Step three: If you’re especially worried about identity theft, consider a credit freeze, which prevents new credit from being issued without your direct permission.
“Your best protection against someone opening new credit accounts in your name is the security freeze (also known as the credit freeze), not the often-offered, under-achieving credit monitoring,” notes the U.S. Public Interest Research Group.
Step four: Keep an eye on non-financial accounts, like your Starwood Preferred Guest membership, for any suspicious activity, such as reward points being used. Alert Marriott immediately if you see this occurring.
(Seriously – even though it may not concern you quite as much as your credit card, you need to keep an eye on this. There are black markets for things you might not even know about, like frequent flyer accounts and preferred guest points).
Step five: Consider applying for a new passport, especially if you’ve stayed at one of the affected hotels while traveling internationally. This could take several weeks (a routine processing time is 4-6 weeks; expedited processing is 2-3 weeks). Before you do this, though, be aware that once you report your passport as lost or stolen (or, in this case, potentially compromised), it will immediately become invalid and can’t be used for international travel.
Step six (and this is crucial): It’s time to change your passwords again. Yes, it’s a pain, but it’s a critical step, especially if you’re using the same password on multiple sites.

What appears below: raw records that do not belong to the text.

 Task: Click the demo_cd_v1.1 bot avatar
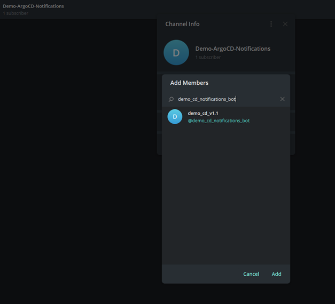[x=175, y=116]
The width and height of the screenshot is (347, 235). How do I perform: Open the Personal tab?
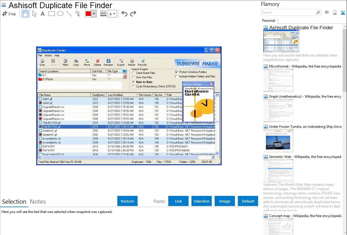(269, 21)
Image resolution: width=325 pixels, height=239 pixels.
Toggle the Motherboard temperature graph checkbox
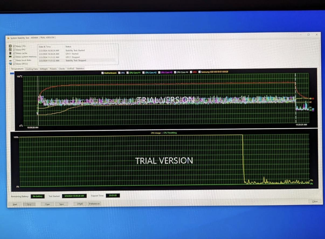click(x=102, y=73)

Fortune notes that stock for Marriott dropped 5.6 percent in pre-market trading in the wake of the revelation – something that probably isn’t top-of-mind for sports planners – but it has served to let Marriott know people are disappointed by this enormous lapse.
Marriott personnel say they understand and are aware of the gravity of the situation – and of the inconvenience to those who have stayed at its properties.
"We fell short of what our guests deserve and what we expect of ourselves. We are doing everything we can to support our guests, and using lessons learned to be better moving forward," said CEO Arne Sorenson.
Marriott said it has begun e-mailing guests affected by the breach and has created an informational website. There's also a call center; for U.S. customers, that call center can be reached at 877-273-9481. Customers in other countries should use the informational website to find their call center. E-mail can be sent to incidentsupport@kroll.com.
Unfortunately, things might get worse for Marriott before they get better. CNN notes that because the hack involves customers in the European Union and the United Kingdom, the company might be in violation of the recently enacted General Data Protection Regulation. (To read about how GDPR could affect sports events, go here).
Mark Thompson, the global lead for consulting company KPMG's Privacy Advisory Practice, told CNN Business that hefty GDPR penalties will potentially be slapped on the company.
"The size and scale of this thing is huge," he said, adding that it's going to take several months for regulators to investigate the breach. He said there's a trend for class action lawsuits in these cases.
For now, it’s best to adhere to the maxim of ‘maximum exposure with minimum delay’ policy. Inform your athletes and their families. Make sure they have a list if the six steps shown above. Let them know about Marriott’s informational website and the steps it has taken. Apologize for the inconvenience and let them know you’re staying on top of the situation as well.
It’s an unpleasant subject but it won’t improve by being ignored. Taking the steps now can work to restore trust for future events.